The Soul's Inner Feast on God's Word

God's words must be driven deep into the soul through discourse, digested by meditation, assimilated by affection, and expressed in good works.

Let God's words, then, be driven deep into the soul's inward parts through discourses; let this food be digested through frequent meditations, assimilated through fervent affections, and pass into honorable conduct and good works.

The Bride's Confession of Love

The bride's declaration 'I belong to my beloved' reveals a love so deep that language fails, and she uses nouns rather than verbs to express the substance of her devotion.

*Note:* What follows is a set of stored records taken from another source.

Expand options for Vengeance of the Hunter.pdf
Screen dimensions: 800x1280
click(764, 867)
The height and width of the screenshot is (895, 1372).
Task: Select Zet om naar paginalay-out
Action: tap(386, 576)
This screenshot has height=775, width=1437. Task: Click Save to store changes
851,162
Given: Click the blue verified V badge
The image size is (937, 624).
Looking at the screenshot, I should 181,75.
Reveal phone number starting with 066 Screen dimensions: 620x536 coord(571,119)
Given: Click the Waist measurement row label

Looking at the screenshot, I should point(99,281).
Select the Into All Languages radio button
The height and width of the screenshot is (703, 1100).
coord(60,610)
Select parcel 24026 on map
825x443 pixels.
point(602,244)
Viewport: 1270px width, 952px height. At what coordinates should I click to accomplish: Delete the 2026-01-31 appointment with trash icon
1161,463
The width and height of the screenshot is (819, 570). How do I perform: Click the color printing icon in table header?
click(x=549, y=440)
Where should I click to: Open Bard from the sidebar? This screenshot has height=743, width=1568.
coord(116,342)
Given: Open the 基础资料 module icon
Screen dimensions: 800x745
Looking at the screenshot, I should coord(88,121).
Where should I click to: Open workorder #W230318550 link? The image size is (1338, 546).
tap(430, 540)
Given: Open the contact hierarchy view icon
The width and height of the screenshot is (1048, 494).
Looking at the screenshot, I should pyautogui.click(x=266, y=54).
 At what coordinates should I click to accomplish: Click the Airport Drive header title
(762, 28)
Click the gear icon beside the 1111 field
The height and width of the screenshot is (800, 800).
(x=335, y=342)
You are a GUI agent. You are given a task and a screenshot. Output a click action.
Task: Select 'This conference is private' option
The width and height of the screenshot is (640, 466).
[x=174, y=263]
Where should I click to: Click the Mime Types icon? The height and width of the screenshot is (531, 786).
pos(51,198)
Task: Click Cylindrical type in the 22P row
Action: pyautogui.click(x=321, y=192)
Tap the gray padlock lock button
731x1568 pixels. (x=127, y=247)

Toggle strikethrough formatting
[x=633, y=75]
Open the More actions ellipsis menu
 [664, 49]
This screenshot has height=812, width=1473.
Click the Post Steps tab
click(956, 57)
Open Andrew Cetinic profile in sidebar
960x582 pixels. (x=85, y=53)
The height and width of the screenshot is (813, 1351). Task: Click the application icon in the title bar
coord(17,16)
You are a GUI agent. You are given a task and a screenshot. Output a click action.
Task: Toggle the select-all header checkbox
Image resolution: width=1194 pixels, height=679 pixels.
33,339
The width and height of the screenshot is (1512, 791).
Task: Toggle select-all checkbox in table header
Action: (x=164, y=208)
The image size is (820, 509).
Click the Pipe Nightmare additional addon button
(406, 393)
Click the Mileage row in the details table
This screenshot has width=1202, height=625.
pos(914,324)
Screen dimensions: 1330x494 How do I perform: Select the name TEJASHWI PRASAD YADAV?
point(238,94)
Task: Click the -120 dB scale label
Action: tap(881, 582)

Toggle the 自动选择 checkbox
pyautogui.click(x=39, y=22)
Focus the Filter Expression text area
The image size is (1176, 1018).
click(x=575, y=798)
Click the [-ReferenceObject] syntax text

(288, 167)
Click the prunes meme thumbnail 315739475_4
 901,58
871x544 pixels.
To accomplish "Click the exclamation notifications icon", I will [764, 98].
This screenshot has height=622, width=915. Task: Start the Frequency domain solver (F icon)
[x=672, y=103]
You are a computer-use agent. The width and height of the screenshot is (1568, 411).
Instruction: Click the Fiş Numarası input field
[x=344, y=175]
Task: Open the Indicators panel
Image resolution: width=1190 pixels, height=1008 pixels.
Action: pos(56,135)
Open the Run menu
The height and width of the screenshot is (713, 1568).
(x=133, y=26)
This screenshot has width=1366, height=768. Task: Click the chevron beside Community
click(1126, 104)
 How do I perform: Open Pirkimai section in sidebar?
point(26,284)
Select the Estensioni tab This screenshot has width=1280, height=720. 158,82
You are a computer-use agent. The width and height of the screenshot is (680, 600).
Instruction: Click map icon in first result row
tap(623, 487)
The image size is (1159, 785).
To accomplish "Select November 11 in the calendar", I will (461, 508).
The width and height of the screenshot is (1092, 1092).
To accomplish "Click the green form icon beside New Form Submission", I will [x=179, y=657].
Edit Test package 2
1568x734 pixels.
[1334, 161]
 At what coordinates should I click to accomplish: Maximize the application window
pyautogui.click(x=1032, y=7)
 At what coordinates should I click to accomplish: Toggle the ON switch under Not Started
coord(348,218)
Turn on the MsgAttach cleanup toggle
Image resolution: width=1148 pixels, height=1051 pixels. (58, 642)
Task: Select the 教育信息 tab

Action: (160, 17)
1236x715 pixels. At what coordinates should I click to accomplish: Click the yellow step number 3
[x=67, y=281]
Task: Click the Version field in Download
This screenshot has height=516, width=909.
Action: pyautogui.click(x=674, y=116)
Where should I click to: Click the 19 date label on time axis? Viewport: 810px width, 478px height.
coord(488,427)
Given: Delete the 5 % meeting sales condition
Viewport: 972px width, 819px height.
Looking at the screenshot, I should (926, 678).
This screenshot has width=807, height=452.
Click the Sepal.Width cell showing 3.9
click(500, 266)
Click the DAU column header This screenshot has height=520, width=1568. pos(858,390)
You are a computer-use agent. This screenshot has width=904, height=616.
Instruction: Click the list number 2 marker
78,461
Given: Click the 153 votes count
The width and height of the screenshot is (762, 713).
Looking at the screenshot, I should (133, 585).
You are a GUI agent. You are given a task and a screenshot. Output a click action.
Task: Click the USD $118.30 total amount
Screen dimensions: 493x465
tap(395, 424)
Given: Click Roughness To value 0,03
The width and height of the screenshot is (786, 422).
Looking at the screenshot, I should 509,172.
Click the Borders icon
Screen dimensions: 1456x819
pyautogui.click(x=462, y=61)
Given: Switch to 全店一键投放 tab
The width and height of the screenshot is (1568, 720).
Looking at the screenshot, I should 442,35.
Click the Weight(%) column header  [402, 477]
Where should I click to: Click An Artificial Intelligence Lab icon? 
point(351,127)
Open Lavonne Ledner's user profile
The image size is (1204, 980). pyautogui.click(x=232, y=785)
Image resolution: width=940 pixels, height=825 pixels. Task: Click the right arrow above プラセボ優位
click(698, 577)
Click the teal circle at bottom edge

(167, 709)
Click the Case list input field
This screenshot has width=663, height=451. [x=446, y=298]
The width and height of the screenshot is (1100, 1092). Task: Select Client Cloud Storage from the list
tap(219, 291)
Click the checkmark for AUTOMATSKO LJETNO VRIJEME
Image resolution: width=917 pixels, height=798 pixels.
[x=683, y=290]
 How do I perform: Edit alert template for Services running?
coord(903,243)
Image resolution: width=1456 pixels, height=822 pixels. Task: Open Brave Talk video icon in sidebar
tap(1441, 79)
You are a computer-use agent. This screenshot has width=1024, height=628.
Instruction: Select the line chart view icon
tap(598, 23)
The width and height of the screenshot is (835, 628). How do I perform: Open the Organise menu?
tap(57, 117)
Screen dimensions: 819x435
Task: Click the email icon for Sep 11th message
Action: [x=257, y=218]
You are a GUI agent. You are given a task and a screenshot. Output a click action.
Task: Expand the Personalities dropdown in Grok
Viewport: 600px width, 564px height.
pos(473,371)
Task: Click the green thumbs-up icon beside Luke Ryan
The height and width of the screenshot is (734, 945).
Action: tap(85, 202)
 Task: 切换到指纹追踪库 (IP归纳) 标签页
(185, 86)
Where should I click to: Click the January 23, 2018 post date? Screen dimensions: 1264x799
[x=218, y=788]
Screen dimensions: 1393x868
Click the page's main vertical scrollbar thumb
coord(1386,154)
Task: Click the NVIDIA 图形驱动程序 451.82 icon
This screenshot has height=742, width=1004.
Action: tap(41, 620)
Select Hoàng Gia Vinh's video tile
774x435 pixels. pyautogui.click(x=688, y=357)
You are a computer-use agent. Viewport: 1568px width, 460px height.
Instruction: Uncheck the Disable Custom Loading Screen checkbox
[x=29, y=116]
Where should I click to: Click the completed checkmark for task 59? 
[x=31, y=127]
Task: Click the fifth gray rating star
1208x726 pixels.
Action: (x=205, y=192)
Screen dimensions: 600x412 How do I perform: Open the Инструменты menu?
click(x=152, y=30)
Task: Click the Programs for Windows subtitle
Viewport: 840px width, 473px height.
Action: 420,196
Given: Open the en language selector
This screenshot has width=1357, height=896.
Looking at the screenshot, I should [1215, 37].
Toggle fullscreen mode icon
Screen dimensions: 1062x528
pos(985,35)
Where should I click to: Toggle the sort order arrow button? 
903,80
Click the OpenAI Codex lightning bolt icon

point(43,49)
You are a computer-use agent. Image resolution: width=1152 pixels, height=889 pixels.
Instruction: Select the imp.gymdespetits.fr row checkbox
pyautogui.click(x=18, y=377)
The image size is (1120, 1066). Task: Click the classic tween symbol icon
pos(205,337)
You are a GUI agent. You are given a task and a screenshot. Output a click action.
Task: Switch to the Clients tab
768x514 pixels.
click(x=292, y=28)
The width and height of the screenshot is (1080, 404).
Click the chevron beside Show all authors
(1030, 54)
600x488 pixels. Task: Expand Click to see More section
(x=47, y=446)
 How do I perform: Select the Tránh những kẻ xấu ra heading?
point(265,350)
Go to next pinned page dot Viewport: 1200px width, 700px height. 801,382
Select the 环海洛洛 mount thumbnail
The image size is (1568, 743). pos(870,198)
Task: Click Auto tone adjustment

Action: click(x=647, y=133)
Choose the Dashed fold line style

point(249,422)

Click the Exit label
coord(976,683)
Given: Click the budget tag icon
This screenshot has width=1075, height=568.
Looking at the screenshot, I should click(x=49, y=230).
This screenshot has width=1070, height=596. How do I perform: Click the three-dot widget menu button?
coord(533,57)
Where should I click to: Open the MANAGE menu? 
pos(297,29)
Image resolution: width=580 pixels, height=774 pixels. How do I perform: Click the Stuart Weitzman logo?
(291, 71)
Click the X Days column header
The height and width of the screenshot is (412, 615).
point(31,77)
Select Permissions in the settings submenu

"Whoever loves me," he says. What do you say, O bride? What do you say, as though you don't love him? She speaks in an indeterminate way, so that the very manner of her speaking may provoke you with a certain kind of reproach. "I," says the bride, "belong to my beloved, and his turning is toward me."2 So that the word might be rendered fully complete, something needed to be inserted, but no sufficient expression of inner affection could be found. For every true affection is less when expressed in speech than when conceived in the mind. For the inward movement of swords is lessened by the outward sound of lips, but because the heart's jubilation is neither fully expressed nor fully concealed — therefore, to declare the substance and solidity of love, she uses nouns or pronouns and not verbs.34

The King's Duty and the Unity of the Mystical Body

While others turn to worldly vanities, the king must keep every letter of the law, and through the unity of the mystical body, rulers and religious mutually support one another in diverse works of charity, as a single ray of light produces varied colors in different gems.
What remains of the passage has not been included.